1976年に登場し、“コンパクトで軽いZ”として親しまれたカワサキZ650。このザッパー(ZAPPER)系統をオマージュして誕生したのがZ650RSだ。ザッパーとは、風を切って走る音である“ZAP”が由来で、市街地の信号から信号の間を速く走れて、軽くてパワーのあることだった。そんな現行ザッパーであるZ650RSは、アクティブの手にかかるとスタイリングもハンドリングも一味違った雰囲気に!
●文:ミリオーレ編集部(小川勤) ●写真:石村英治(PHOTO SPACE RS) ●外部リンク:アクティブ
ホイールのサイズ変更をボルトオンでかなえる
ネオクラシックカスタムを楽しむために誕生したアクティブのブランド『153ガレージ』の、セパレートハンドル&バックステップを装着したZ650RS。カフェスタイルならではの低く構えるポジションと、Z特有の火の玉カラーのティアドロップタンク、そして並列2気筒エンジンならではのスリムさがとても良いバランスを見せる。
今回、僕はとても貴重な経験をさせていただくことを楽しみにしていた。それはノーマルの前後17インチホイールで走行後、すぐに前後ホイールをゲイルスピードの18インチに変更して走行するというもの。ホイール交換に留まらず、ホイールのインチ変更を体感するというわけだ。
ホイールは、フロントは350-17(タイヤは120/70-17)から275-18(タイヤは110/80-18)に変更。リヤは450-17(タイヤは160/60-17)から400-18(タイヤは140/70-18)に変更する。ちなみにゲイルスピードの18インチホイールを装着すると、前後ホイールで2.46kgの軽量化を実現できる。

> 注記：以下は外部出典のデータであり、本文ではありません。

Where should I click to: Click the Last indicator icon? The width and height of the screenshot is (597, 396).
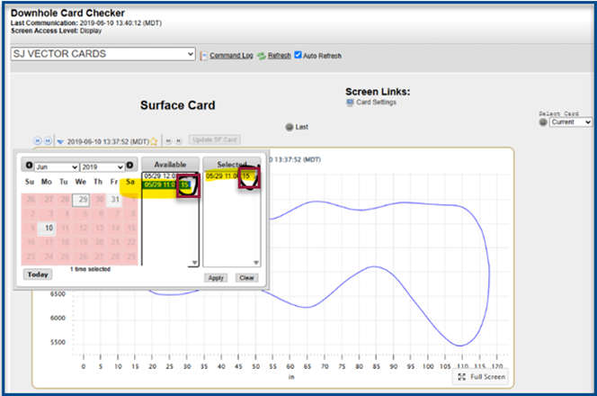point(290,127)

通常、軽量ホイールへのリプレイスの目的は、ハンドリングやブレーキ性能の向上、バイク全体のマスの集中化だったりするが、アクティブの提案はバイクの佇まいや運動性といったキャラクターをガラリと変えてしまうもの。しかもそれをボルトオンで可能にしているのだ。
17インチはサーキットのフルバンクでも安心感抜群!
まずはノーマルの17インチホイールで走り出す。セパレートハンドル&バックステップは、抜群のフィット感を見せ、すぐに一体感が得られるイメージ。ハイパープロ製のフォークスプリングとリヤサスペンションのバランスも良く、安心感を得ながらバンクできるイメージ。しかも、今回はサーキットでのテストのため、深いバンクも簡単に試せる。
幅の狭いコンパクトな並列ツインエンジンは、軽快なハンドリングに大きく貢献。やる気のポジションと合わせて、思わず攻めてみたくなるほどスポーティーだ。ズ、ザザザッ…、あっという間にフルバンクに持ち込み、膝が路面に接地する。パワー感もほどよく、スポーツライディングがとても楽しいパッケージだ。17インチホイールを十分堪能したところで、18インチホイールに換装してもらう。

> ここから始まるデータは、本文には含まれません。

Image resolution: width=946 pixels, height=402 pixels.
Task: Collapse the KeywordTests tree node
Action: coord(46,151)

17インチがオーバーステアに感じる18インチのニュートラルステア感
ホイールの大径化はZ650RSを凛とした佇まいとし、カフェレーサーらしさも大幅にアップ。走り出すとすぐに分かるのが、軽快感の質の違いだった。17インチは、ラジアルタイヤ特有のしなやかさとどこまでも寝ていく今風のクイックさを持っていた。しかし18インチは、直立付近から10度くらいまでは軽快で向きが変わりやすいが、そこからは寝ていかないイメージ。ただ、浅いバンクでもしっかりと向きを変え、軽快感を持ちながらキビキビとコーナーをクリアしていく。走りの組み立て/コーナーへのアプローチ/スポーツライディングの質がまったく異なるのである。
前輪を18インチ化したことでトレール量が増え、前後ホイールの大径化により重心が上がり、さらに前傾ポジションの荷重配分も絶妙。さらに細いタイヤ特有の馴染みやすさも合わさり、それが奇跡的なバランスを伝えてくるのだ。
走り慣れてくると17インチがオーバーステアに感じるほど、18インチ仕様のハンドリングはニュートラル。また、ホイールの大径化はファイナルをロング方向にするため、スロットルの開けやすさも向上。よく回るZ650RSのツインらしいビート感を長く楽しめるのだ。
好みではあるものの、スリムなツインエンジンを持つZ650RSとこの前後18インチ仕様の好相性といったらなかった。さらに、細いタイヤはスリムなZ650RSをより精悍に見せ、スラリと足が長くなったようなスタイルはどこかノスタルジックで、Zの火の玉カラーにもよく似合う。アクティブのZ650は、乗り味もスタイリングも現代に甦ったザッパーにふさわしい完成度だった。